Heck, with reasoned posts like this, Whaleoil is in serious danger of becoming a blog to be read by normal people.

Much is being made by the Labour party, their lap-blog and other whining tossers about the 90 Day Bill.

Ok, so the first sentence is his normal “leg-cut-off,-I’ll-get-to-the-acid-later*” style, but the rest makes sense.

They all are saying that parliament and the public must be given a chance to debate the bill.

What the leftists fail to tell you is that this bill has largely been debated and been through the full select committee process already. It is substantially the same as Wayne Mapp’s bill and thus the argument hold about as much water as Cullen’s claims to have left the books in good order.

It’s also worth noting, since Phil Goff seems to think that the 90 Day bill is “arrogant and undemocratic”, that the Electoral Finance Bill was drafted in secret, in contravention of guidelines.

Astounding, isn’t it that a bill which actually changed our democracy is fine with Labour (until the lose the election) but actually giving employers the right to fire people is “undemocratic”, in spite of having very little indeed to do with voting.

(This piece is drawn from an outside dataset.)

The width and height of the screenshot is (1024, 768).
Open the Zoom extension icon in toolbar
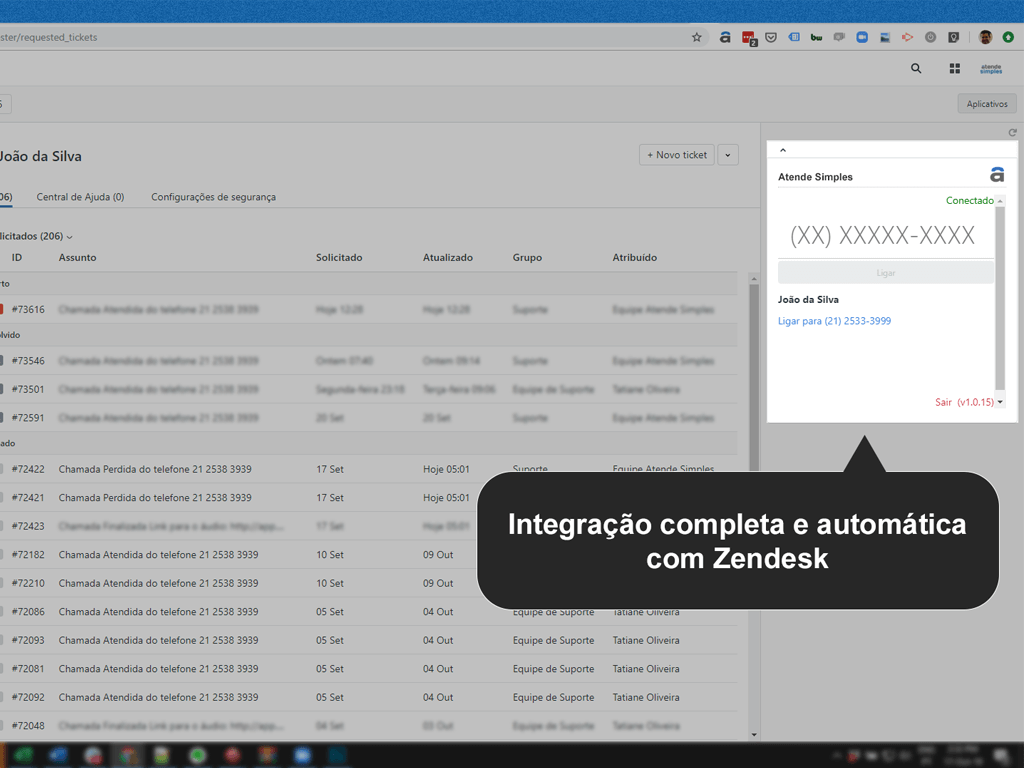click(861, 37)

Mapp drafted his bill publicly, took it through a first reading and select committee process, and then put it as a clear part of National’s manifesto.
A key point: one of the upsides of standing opposite Labour’s perpetual high-pitched screaming about National’s policy is that you can be very sure that no one was ignorant about the existence of this in the manifesto. If they didn’t want it, they shouldn’t have voted ’em in.
National was then elected on that basis. National is perfectly within their rights to pass this into law.
Further it redresses a balance that has been missing for sometime in workplace law. A worker can withdraw their labour whenever they want. They usually give notice but don’t have to. In times of near full employment this is often the case as workers get better offers. They can also ditch a shitbag boss freely as well.
The reverse is not true currently of employers. They essentially have to suck it up with no recourse. This law will provide at least some relief of that.
One might say that employers have power. Well, that might be true of employers of 1000+ employees, but those small employers covered by this bill are often strugling with limited resorurces, and this bill could easily be the difference between them hiring with confidence and going under – either by hiring bad staff or not feeling free to hire staff at all.